Qwen2.5: the best for non-English languages
Alibaba has done serious work on multilingual support with Qwen2.5. It’s not marketing — you can see it immediately by testing it on any text: the grammar holds up, context is maintained, and it doesn’t switch to English mid-paragraph.
If you have 8GB of VRAM or less (a typical RTX 3060 or 4060), start with Qwen2.5-7B:
ollama pull qwen2.5:7b
With 16GB of VRAM move up to the 14B, which is noticeably better for long summarization and document Q&A:
ollama pull qwen2.5:14b
If you have a server with serious GPU hardware (A100, two RTX 4090s in NVLink, or similar), the 72B is the choice — quality comparable to GPT-4o on many tasks.

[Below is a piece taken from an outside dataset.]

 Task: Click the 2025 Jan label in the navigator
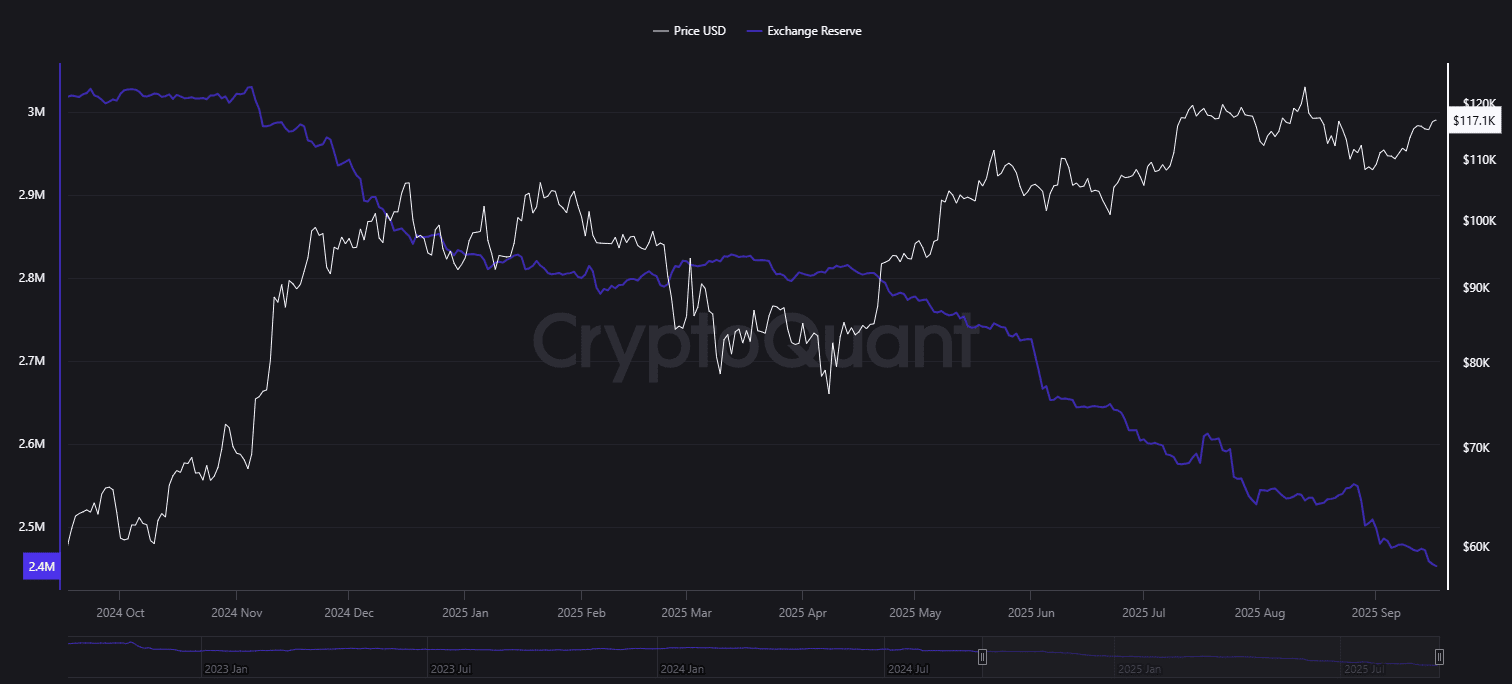1138,668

For code there’s Qwen2.5-Coder-32B, which is the best open source model for completion and review. It requires a GPU with 20+ GB of VRAM or a CPU with 64GB of RAM (it runs, but slowly):
ollama pull qwen2.5-coder:32b
Mistral Small 3.1: the smart compromise
Mistral Small 3.1 at 24B is excellent if you want something that runs on a Mac M2/M3 with 16GB unified memory without the fan spinning up. Bilingual without any special configuration, great for chat, text drafting, and document analysis.
ollama pull mistral-small3.1
The strength here is the quality-to-weight ratio: 24B parameters with Q4 quantization weigh around 14GB, manageable on consumer hardware.

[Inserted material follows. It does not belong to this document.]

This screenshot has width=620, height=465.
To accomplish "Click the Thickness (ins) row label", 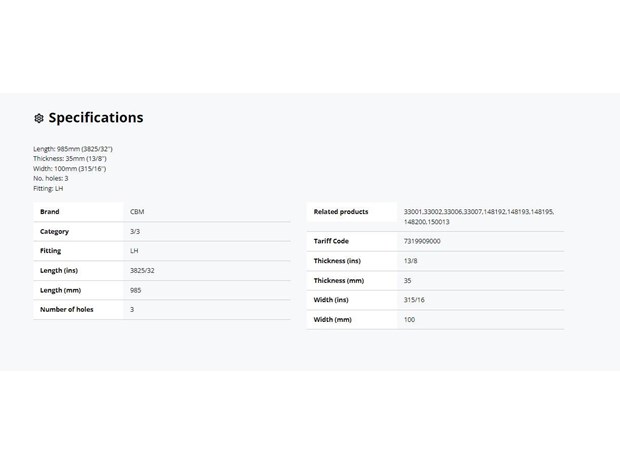I will point(337,261).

Phi-3.5-mini: for low-resource setups
If you’re on CPU, a company laptop, or you want a model that responds in 2 seconds without a GPU, Microsoft’s Phi-3.5-mini (3.8B parameters) is the choice:
ollama pull phi3.5
It won’t perform miracles on long texts or complex reasoning, but for simple tasks — answering short questions, formatting output, generating snippets — it’s surprisingly capable.
A note on Kimi
Kimi k1.5 from Moonshot AI often comes up in discussions about local models. To be clear: it is not a local model. It’s a cloud service accessible via web and API, like GPT-4o or Claude. You can’t download it, and it doesn’t run on Ollama. You can use it as an alternative to OpenAI/Anthropic models for certain tasks (it has a very long context window), but it has no place in a “local AI in the enterprise” conversation.
Summary table
| Model | Min VRAM | Languages | Main use case | Ollama command |
|---|---|---|---|---|
| Qwen2.5-7B | 8GB | EN/ZH/IT+ | Summarization, Q&A, writing | ollama pull qwen2.5:7b |
| Qwen2.5-14B | 16GB | EN/ZH/IT+ | Long documents, analysis | ollama pull qwen2.5:14b |
| Qwen2.5-Coder-32B | 20GB | EN (code) | Code completion | ollama pull qwen2.5-coder:32b |
| Mistral Small 3.1 | 16GB | EN/IT | Chat, drafting, analysis | ollama pull mistral-small3.1 |
| Phi-3.5-mini | CPU ok | EN (basic IT) | Simple tasks, limited hardware | ollama pull phi3.5 |
What to do
- If you don’t know where to start, install Ollama and try
qwen2.5:7b— it’s the best starting point for enterprise use with normal hardware. - Always test the model on your specific task before deciding: a general benchmark tells you nothing about how it behaves with your documents.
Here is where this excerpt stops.